Fabric Architecture Materials 101
Tensile fabric structures allow designers and architects to create wholly novel forms that either stand iconically in their own right, or augment an existing building by refreshing a tired façade. If you’re planning a fabric structure, what do you need to know? Here is an overview of the kinds of fabrics you could use.
For outdoor tensile structures, the two main options are PTFE-coated glass cloth and PVC-coated polyester cloth. Both of these fabrics are protected and stabilised by impermeable coatings, as opposed to the mesh-type coatings used for indoor fabric structures.
PTFE/glass fabric consists of two components: PTFE, better known as Teflon, and fibreglass. Both of these components are totally inert, making PTFE-coated glass fabric the obvious choice for permanent outdoor constructions intended to last more than 15 years. A fabric membrane of this variety could last for up to 25 or 30 years. Teflon cannot be coloured, however.
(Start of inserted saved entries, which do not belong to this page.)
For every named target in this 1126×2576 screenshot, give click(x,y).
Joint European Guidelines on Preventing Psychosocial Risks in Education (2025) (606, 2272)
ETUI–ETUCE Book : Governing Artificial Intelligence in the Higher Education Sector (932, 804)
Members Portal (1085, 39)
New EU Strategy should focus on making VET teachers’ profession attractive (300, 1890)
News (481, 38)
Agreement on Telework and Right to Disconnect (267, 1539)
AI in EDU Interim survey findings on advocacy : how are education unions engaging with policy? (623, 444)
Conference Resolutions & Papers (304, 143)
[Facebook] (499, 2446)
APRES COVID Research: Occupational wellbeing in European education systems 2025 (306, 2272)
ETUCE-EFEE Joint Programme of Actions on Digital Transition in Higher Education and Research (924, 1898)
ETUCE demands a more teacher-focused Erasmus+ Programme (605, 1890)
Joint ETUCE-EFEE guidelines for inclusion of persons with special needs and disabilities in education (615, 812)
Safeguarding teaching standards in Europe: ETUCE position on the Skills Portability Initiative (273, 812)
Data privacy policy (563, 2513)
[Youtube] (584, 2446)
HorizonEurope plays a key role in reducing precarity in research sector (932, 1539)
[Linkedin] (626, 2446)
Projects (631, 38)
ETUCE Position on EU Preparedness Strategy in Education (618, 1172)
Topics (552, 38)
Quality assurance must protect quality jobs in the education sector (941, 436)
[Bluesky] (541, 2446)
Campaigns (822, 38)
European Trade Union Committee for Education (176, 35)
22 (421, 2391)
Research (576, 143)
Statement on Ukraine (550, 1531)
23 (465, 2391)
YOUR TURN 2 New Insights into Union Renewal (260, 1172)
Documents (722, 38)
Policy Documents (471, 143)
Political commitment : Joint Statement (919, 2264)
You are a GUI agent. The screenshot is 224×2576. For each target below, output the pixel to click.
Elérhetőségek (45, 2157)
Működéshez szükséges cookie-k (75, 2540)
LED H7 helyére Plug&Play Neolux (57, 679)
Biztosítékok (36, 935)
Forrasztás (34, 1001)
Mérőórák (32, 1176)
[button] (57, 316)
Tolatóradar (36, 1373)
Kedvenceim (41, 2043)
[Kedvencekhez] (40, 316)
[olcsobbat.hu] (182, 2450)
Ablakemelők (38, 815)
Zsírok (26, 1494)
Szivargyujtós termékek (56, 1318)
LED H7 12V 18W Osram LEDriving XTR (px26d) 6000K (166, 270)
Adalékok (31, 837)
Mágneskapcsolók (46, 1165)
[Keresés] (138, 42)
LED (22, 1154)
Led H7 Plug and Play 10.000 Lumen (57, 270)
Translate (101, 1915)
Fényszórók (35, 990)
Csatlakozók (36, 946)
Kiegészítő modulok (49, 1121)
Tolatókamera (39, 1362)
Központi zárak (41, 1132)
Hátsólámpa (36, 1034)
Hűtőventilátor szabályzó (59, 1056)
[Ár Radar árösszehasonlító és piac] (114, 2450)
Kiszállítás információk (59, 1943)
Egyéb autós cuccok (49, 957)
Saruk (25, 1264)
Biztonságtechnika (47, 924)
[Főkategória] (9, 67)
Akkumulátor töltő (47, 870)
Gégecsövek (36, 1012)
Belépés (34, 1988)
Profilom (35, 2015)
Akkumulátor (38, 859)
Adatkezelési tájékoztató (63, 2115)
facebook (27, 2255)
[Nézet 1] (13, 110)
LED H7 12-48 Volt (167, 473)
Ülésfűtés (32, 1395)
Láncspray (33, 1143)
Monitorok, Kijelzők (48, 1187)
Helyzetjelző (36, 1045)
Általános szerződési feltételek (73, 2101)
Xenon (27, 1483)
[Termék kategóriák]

The second option, polyester cloth coated in PVC, cannot boast such an extensive service life but is more versatile in many respects. Useful performance-enhancing additives such as fire retardants, dyes, anti-fungal treatments and UV stabilisers are usually included as standard.
PVC contains plasticisers which rise to the surface of the coating over 10 to 15 years, making the finish much more difficult to clean. However, optional PVDF lacquers protect against this and can boost the service life of PVC/polyester fabric to as much as 20 years.
Mesh fabrics are manufactured differently to coated varieties. Instead of simply covering the entire cloth in the coating, the thread is individually coated before manufacture. This results in a highly durable, yet breathable and permeable fabric, ideal for use indoors. You could look at companies such as spatial structures for a selection of building designs. For such uses, you can choose from a wide variety of fabrics. including in the design of Tensile Fabric Structures
PVC-coated fibreglass mesh is particularly durable and well-suited as a sunshade or theatre gauze. Silicon-coated fibreglass mesh is recommended for its low toxicity and high fire resistance, but is notorious for attracting dust and dirt.
Cotton is the most economical cloth option and is breathable, natural and available in a huge range of colours. However, cotton stains easily and provides a very short service life due it its tendency to shrink, so should only be used for a short-term installation.